Ao longo dos últimos anos, os parceiros da esquerda foram no "engodo" desta aliança com os socialistas, pensando que tinham efetivamente algum peso nas decisões e foram “comidos de cebolada”, como se diz na gíria. António Costa soube, com mestria, ir encantando Jerónimo e Catarina com doces palavras, mas com os objetivos bem definidos e apurados à medida que o tempo foi passando.

Parte da direita perdeu, claramente, com destaque para o PSD e para o CDS (este último, com um rude golpe na sua própria existência), mas permitiu a ascensão do CHEGA e da IL, que chegam ao parlamento com uma nova motivação. O crescimento destes partidos também foi uma aspiração dos socialistas, para que o PSD perdesse votos.

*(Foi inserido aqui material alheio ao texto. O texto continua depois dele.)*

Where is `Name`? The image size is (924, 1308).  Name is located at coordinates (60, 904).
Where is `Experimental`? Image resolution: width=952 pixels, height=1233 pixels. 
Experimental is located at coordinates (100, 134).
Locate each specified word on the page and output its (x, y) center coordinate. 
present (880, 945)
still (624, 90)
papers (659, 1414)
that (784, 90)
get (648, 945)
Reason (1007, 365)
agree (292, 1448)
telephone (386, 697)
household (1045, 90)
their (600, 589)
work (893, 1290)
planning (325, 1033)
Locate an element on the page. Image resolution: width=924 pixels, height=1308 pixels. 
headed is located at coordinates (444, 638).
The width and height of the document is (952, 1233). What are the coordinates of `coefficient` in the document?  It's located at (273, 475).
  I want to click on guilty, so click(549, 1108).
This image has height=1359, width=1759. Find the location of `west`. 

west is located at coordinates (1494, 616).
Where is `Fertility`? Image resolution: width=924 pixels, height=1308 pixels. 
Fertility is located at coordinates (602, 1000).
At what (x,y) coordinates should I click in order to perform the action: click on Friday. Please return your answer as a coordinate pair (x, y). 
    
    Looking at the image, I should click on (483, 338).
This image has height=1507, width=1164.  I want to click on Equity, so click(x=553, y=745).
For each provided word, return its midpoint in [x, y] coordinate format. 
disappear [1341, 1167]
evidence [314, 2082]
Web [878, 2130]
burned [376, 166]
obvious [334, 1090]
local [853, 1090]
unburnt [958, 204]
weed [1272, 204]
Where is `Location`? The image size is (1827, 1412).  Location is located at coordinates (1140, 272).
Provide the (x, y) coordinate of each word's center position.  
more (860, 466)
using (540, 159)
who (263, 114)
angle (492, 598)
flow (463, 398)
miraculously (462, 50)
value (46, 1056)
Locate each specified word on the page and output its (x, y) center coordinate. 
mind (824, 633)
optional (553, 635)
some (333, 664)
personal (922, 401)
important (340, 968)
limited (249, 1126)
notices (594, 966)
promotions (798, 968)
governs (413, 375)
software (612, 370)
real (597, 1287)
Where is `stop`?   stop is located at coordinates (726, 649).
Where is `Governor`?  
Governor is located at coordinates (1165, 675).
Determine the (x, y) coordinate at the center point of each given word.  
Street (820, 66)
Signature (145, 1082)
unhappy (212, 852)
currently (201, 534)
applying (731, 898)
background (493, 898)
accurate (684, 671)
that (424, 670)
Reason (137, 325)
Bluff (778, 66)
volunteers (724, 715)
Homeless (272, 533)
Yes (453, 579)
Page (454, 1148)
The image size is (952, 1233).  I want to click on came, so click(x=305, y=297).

Mas a esquerda “mais à esquerda” também teve uma pesada derrota, que não pode ser negligenciada. E essa esquerda foi vítima da sua própria conduta, quando fez festas ao PS, qual lobo feroz adormecido, que na primeira oportunidade, lhes deu uma valente “dentada”,  bastante dolorosa por sinal, reduzindo bastante as suas aspirações políticas e provocando instabilidade e dúvidas nas respectivas lideranças.

Começa agora um novo tempo, em que quem não está no poder se terá que reconfigurar, para se assumir como alternativa. Tenho esperança que o PSD reencontre o seu caminho, com uma liderança que seja capaz de mostrar que há alternativas à governação socialista, sabendo que os próximos anos serão de grande exigência para quem está do outro lado da barricada, face ao governo que vier a tomar posse.